WHAT YOU HAVE TO DO —
Please rewrite the rows below, switching every "dropdown" to "drop-down list" and keeping all else unchanged.

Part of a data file
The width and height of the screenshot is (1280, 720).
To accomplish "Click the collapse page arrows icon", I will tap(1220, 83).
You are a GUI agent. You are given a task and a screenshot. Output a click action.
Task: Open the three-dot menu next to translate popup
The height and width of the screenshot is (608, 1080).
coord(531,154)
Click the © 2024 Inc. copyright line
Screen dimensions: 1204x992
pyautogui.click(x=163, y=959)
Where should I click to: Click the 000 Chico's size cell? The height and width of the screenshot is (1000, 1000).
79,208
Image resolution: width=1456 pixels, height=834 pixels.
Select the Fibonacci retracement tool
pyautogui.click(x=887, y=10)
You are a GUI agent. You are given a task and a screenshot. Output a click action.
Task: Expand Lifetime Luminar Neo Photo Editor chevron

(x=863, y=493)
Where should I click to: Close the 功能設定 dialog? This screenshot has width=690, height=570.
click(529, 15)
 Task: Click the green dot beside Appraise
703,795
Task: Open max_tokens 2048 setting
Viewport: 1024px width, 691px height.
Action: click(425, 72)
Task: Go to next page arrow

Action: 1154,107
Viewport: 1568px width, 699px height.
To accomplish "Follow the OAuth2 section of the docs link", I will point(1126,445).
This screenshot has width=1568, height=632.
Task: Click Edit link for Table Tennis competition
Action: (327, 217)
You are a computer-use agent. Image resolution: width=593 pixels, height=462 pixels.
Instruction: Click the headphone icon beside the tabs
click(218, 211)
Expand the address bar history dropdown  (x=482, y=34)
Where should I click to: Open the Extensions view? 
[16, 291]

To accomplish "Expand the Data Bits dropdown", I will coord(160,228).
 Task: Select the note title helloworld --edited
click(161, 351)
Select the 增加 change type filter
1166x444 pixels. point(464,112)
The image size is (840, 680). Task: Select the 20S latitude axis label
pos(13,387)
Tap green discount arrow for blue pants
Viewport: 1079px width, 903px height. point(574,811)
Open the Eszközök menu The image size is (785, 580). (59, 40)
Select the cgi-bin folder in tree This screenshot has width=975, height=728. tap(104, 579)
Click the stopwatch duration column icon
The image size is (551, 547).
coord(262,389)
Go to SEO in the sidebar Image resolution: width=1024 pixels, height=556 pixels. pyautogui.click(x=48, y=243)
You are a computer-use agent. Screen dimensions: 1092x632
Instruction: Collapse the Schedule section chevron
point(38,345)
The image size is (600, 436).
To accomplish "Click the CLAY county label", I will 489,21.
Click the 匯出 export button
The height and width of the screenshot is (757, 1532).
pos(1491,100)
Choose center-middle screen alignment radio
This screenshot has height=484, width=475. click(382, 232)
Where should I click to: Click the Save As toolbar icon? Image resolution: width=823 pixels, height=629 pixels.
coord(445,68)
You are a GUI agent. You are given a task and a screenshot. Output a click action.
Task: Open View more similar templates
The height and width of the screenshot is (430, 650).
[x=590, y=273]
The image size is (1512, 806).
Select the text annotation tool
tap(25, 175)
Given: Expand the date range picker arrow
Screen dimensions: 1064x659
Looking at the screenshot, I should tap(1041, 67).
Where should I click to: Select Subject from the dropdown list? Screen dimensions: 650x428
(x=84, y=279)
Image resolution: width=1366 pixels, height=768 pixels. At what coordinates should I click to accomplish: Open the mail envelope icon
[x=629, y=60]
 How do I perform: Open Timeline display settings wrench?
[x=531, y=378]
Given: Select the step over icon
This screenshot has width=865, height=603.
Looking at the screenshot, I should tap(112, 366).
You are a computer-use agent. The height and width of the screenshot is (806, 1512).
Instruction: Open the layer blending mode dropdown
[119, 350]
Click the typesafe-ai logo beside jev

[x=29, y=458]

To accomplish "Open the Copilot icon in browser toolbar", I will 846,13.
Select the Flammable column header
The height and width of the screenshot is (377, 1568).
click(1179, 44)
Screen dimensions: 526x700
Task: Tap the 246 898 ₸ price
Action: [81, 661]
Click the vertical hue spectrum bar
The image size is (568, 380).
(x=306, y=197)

EXERCISE SOLUTION —
The width and height of the screenshot is (1280, 720).
To accomplish "Click the collapse page arrows icon", I will tap(1220, 83).
You are a GUI agent. You are given a task and a screenshot. Output a click action.
Task: Open the three-dot menu next to translate popup
The height and width of the screenshot is (608, 1080).
coord(531,154)
Click the © 2024 Inc. copyright line
Screen dimensions: 1204x992
pyautogui.click(x=163, y=959)
Where should I click to: Click the 000 Chico's size cell? The height and width of the screenshot is (1000, 1000).
79,208
Image resolution: width=1456 pixels, height=834 pixels.
Select the Fibonacci retracement tool
pyautogui.click(x=887, y=10)
You are a GUI agent. You are given a task and a screenshot. Output a click action.
Task: Expand Lifetime Luminar Neo Photo Editor chevron

(x=863, y=493)
Where should I click to: Close the 功能設定 dialog? This screenshot has width=690, height=570.
click(529, 15)
 Task: Click the green dot beside Appraise
703,795
Task: Open max_tokens 2048 setting
Viewport: 1024px width, 691px height.
Action: click(425, 72)
Task: Go to next page arrow

Action: 1154,107
Viewport: 1568px width, 699px height.
To accomplish "Follow the OAuth2 section of the docs link", I will point(1126,445).
This screenshot has width=1568, height=632.
Task: Click Edit link for Table Tennis competition
Action: (327, 217)
You are a computer-use agent. Image resolution: width=593 pixels, height=462 pixels.
Instruction: Click the headphone icon beside the tabs
click(218, 211)
Expand the address bar history drop-down list  (x=482, y=34)
Where should I click to: Open the Extensions view? 
[16, 291]

To accomplish "Expand the Data Bits drop-down list", I will coord(160,228).
 Task: Select the note title helloworld --edited
click(161, 351)
Select the 增加 change type filter
1166x444 pixels. point(464,112)
The image size is (840, 680). Task: Select the 20S latitude axis label
pos(13,387)
Tap green discount arrow for blue pants
Viewport: 1079px width, 903px height. point(574,811)
Open the Eszközök menu The image size is (785, 580). (59, 40)
Select the cgi-bin folder in tree This screenshot has width=975, height=728. tap(104, 579)
Click the stopwatch duration column icon
The image size is (551, 547).
coord(262,389)
Go to SEO in the sidebar Image resolution: width=1024 pixels, height=556 pixels. pyautogui.click(x=48, y=243)
You are a computer-use agent. Screen dimensions: 1092x632
Instruction: Collapse the Schedule section chevron
point(38,345)
The image size is (600, 436).
To accomplish "Click the CLAY county label", I will 489,21.
Click the 匯出 export button
The height and width of the screenshot is (757, 1532).
pos(1491,100)
Choose center-middle screen alignment radio
This screenshot has height=484, width=475. click(382, 232)
Where should I click to: Click the Save As toolbar icon? Image resolution: width=823 pixels, height=629 pixels.
coord(445,68)
You are a GUI agent. You are given a task and a screenshot. Output a click action.
Task: Open View more similar templates
The height and width of the screenshot is (430, 650).
[x=590, y=273]
The image size is (1512, 806).
Select the text annotation tool
tap(25, 175)
Given: Expand the date range picker arrow
Screen dimensions: 1064x659
Looking at the screenshot, I should tap(1041, 67).
Where should I click to: Select Subject from the drop-down list list? Screen dimensions: 650x428
(x=84, y=279)
Image resolution: width=1366 pixels, height=768 pixels. At what coordinates should I click to accomplish: Open the mail envelope icon
[x=629, y=60]
 How do I perform: Open Timeline display settings wrench?
[x=531, y=378]
Given: Select the step over icon
This screenshot has width=865, height=603.
Looking at the screenshot, I should tap(112, 366).
You are a computer-use agent. The height and width of the screenshot is (806, 1512).
Instruction: Open the layer blending mode drop-down list
[119, 350]
Click the typesafe-ai logo beside jev

[x=29, y=458]

To accomplish "Open the Copilot icon in browser toolbar", I will 846,13.
Select the Flammable column header
The height and width of the screenshot is (377, 1568).
click(1179, 44)
Screen dimensions: 526x700
Task: Tap the 246 898 ₸ price
Action: [81, 661]
Click the vertical hue spectrum bar
The image size is (568, 380).
(x=306, y=197)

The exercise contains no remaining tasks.